++++ INFORMATION PROVIDED

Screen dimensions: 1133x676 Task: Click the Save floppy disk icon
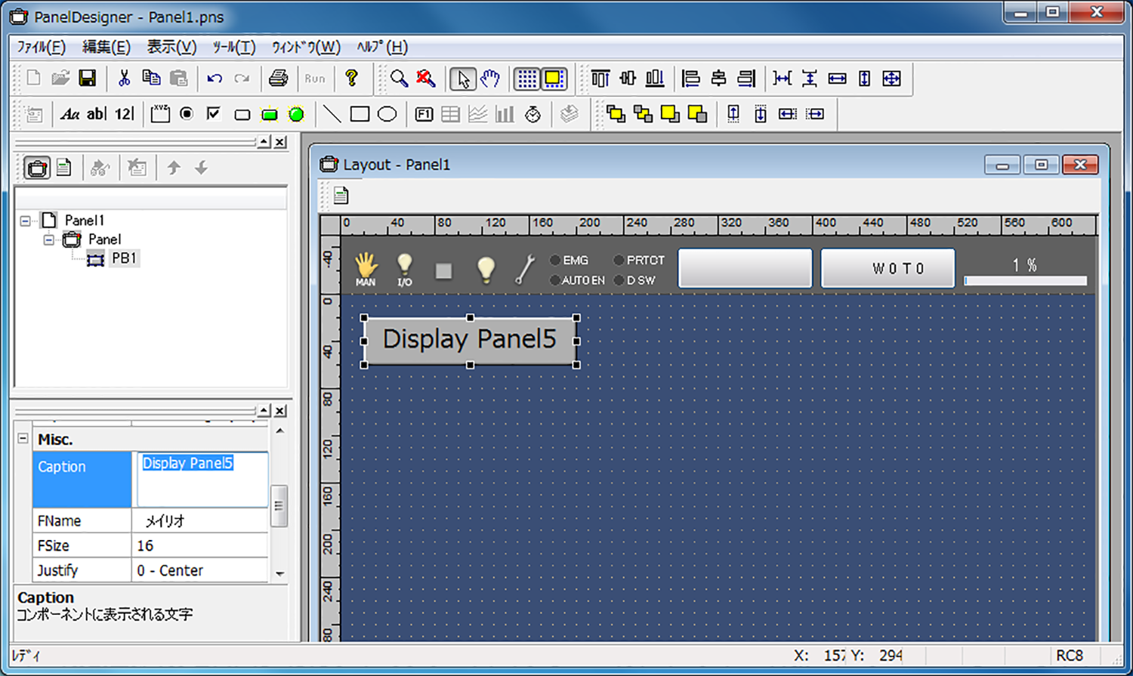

++++++++
++++ INFORMATION PROVIDED

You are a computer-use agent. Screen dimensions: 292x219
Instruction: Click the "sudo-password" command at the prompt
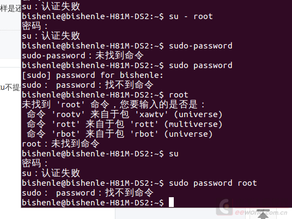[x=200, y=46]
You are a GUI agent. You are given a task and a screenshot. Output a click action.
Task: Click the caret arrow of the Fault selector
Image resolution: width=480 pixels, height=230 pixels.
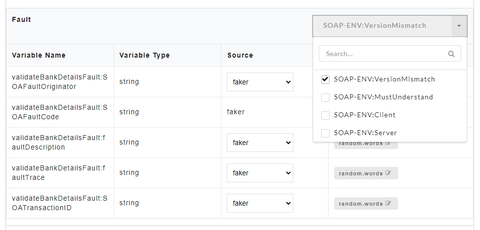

++++++++

WHAT YOU NEED TO DO: Without the pictures, give again exactly the lines above starting at the line containing "You are a computer-use" and ending at the line containing "Image resolution: width=480".

ANSWER AREA:
You are a computer-use agent. Screen dimensions: 292x219
Instruction: Click the "sudo-password" command at the prompt
[x=200, y=46]
You are a GUI agent. You are given a task and a screenshot. Output a click action.
Task: Click the caret arrow of the Fault selector
Image resolution: width=480 pixels, height=230 pixels.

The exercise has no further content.